AUTHOR=Li Shuaishuai , Zhu Jiawei , He Zhenwei , Ashok Raj , Xue Ning , Liu Zijie , Ding Li , Zhu Haitao TITLE=Development and validation of nomograms predicting postoperative survival in patients with chromophobe renal cell carcinoma JOURNAL=Frontiers in Oncology VOLUME=12 YEAR=2022 URL=https://www.frontiersin.org/journals/oncology/articles/10.3389/fonc.2022.982833 DOI=10.3389/fonc.2022.982833 ISSN=2234-943X ABSTRACT=Objective

The purpose of our study is to construct and validate nomograms that effectively predict postoperative overall survival and cancer-specific survival for patients with chromophobe renal cell carcinoma (chRCC).

Method

Clinical, social, and pathological data from 6016 patients with chRCC collected from the SEER database were screened from 2004 to 2015. They were randomly assigned to a training cohort (n = 4212) and a validation cohort (n = 1804) at a 7:3 ratio. Cox regression and least absolute shrinkage and selection operator (LASSO) analyses were used to identify the prognostic factors affecting overall survival (OS) and cancer-specific survival (CSS) and establish nomograms. Their performance was validated internally and externally by calculating Harrell’s C-indexes, area under the curve (AUC), calibration, and decision curves. For external validation, samples from postoperative patients with chRCC at 3 independent centers in Xuzhou, China, were collected. Risk stratification models were built according to the total scores of each patient. Kaplan-Meier curves were generated for the low-risk, intermediate-risk, and high-risk groups to evaluate survival.

Results

The C-indexes, AUC curves, and decision curves revealed the high ability of the nomograms in predicting OS and CSS, overall better than that of AJCC and TNM staging. Moreover, in internal and external validation, the calibration curves of 5-, 8-, and 10-year OS agreed with the actual survival.

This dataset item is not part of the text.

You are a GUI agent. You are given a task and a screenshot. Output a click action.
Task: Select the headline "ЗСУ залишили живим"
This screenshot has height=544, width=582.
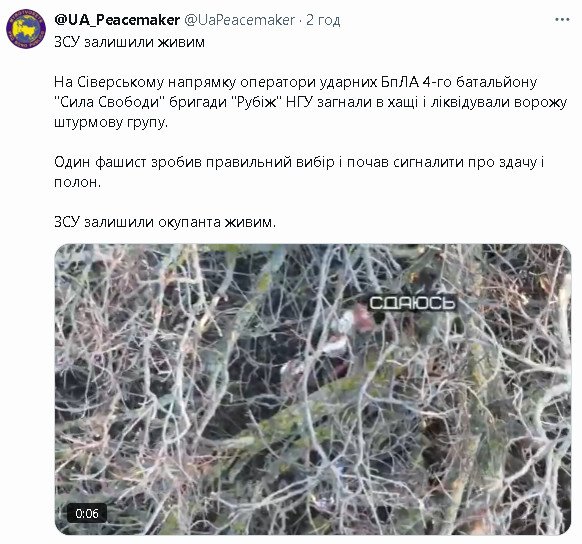129,42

Kaplan-Meier curves indicated significant differences in survival rates among the 3 risk groups in OS or CSS.

Conclusion

The nomograms showed favourable predictive power for OS and CSS. Thus, they should contribute to evaluating the prognosis of patients with chRCC. Furthermore, the risk stratification models established on the nomograms can guide the prognosis of patients and further treatment.